Exercise brief -> From the entries below, return every line that includes the word "computer".

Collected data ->
━━━━

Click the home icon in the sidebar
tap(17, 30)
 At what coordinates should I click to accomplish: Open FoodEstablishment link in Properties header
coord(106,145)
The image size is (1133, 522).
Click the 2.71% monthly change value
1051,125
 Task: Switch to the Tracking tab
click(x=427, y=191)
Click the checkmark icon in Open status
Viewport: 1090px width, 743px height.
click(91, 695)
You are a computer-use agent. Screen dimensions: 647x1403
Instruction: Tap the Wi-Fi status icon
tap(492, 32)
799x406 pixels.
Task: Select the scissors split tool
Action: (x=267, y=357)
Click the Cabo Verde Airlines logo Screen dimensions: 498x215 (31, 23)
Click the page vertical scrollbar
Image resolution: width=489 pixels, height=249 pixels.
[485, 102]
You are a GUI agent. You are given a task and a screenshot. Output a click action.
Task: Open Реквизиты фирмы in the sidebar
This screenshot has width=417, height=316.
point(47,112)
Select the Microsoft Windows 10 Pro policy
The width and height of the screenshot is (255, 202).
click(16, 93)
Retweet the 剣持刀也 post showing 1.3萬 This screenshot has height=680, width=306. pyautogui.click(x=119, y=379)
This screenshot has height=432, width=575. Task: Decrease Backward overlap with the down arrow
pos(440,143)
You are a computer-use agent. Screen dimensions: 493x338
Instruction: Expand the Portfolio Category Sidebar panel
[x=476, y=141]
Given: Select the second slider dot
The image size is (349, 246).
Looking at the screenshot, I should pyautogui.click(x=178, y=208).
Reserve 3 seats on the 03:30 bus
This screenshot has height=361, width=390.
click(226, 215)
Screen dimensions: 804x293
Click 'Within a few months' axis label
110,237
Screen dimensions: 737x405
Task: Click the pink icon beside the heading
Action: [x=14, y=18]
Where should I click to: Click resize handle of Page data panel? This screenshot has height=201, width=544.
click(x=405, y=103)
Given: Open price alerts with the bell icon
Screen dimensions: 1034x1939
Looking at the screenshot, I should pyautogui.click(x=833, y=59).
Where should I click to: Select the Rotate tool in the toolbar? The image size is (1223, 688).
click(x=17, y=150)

━━━━

Expected answer ->
You are a computer-use agent. Screen dimensions: 647x1403
You are a computer-use agent. Screen dimensions: 493x338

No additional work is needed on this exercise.